Fig. 1 Cryo-TEM images of wormlike micelles with different counterions: (a) H₂PtCl₆–PAPS system (1 mM), (b) H₂PdCl₄–PAPS system (1 mM), (c) HAuCl₄–PAPS system (1 mM) and (d) mixed wormlike micelles system (1 mM) with PtCl₆²⁻ and AuCl₄⁻ counterions.

A morphological replica from wormlike micelle with PtCl₆²⁻ counterions to Pt nanochain networks was achieved following a stepwise reduction approach that we previously reported.²² Zwitterionic surfactants with reductive counterions were used as reductants to minimize the interference on the surfactant aggregates, first by a weak reductant AA–PAPS and then a strong reductant NaBH₄–PAPS. Fig. 2a and b shows TEM images of a typical sample of the Pt nanochain networks under low- and high-magnifications, respectively.
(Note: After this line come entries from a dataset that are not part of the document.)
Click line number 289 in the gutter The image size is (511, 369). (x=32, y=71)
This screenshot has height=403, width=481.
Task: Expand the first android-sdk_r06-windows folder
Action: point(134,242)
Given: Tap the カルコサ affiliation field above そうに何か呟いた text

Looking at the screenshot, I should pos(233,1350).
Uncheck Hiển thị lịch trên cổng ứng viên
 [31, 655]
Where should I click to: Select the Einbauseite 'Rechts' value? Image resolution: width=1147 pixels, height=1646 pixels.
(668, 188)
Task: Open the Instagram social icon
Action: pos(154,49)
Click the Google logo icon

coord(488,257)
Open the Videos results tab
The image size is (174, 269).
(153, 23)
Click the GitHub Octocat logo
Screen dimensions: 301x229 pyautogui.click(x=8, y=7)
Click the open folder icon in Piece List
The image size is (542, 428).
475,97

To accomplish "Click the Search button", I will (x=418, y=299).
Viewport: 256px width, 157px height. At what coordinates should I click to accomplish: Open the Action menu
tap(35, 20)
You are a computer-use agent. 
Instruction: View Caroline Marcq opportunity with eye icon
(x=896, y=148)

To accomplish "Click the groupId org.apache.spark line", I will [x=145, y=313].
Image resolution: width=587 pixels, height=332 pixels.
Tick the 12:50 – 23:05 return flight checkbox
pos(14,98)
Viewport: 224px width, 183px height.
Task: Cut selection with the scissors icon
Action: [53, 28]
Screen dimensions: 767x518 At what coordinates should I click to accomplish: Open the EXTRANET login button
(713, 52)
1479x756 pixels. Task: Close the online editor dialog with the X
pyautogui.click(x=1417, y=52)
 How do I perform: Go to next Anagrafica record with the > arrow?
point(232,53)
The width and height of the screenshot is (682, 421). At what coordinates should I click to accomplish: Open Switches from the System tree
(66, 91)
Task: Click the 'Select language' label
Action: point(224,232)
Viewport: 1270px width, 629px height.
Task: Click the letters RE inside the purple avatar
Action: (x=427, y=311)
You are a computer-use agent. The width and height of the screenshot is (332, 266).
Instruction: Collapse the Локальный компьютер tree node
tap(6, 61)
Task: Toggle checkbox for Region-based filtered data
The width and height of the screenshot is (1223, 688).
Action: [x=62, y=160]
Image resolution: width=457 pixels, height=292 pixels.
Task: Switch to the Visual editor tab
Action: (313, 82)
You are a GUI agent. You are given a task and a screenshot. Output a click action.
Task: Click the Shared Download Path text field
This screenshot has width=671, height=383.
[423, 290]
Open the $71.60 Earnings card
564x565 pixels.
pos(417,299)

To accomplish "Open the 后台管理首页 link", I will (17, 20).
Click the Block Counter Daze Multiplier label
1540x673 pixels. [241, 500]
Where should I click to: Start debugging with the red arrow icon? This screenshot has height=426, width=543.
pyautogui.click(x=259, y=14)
The nanochains were about 10 nm in width and hundreds of nanometers in length, which are found to interconnect with each other and entangle into a three-dimensional porous mass. As shown in Fig. 2c and d, Pd nanochain networks with similar morphologies were also obtained from wormlike micelle with PdCl₄²⁻ counterions via a stepwise reduction approach, which basically inherited the soft template's structural characteristics.

Fig. 2 TEM images of Pt nanochain networks at lower (a) and higher (b) magnifications. TEM images of Pd nanochain networks at lower (c) and higher (d) magnifications.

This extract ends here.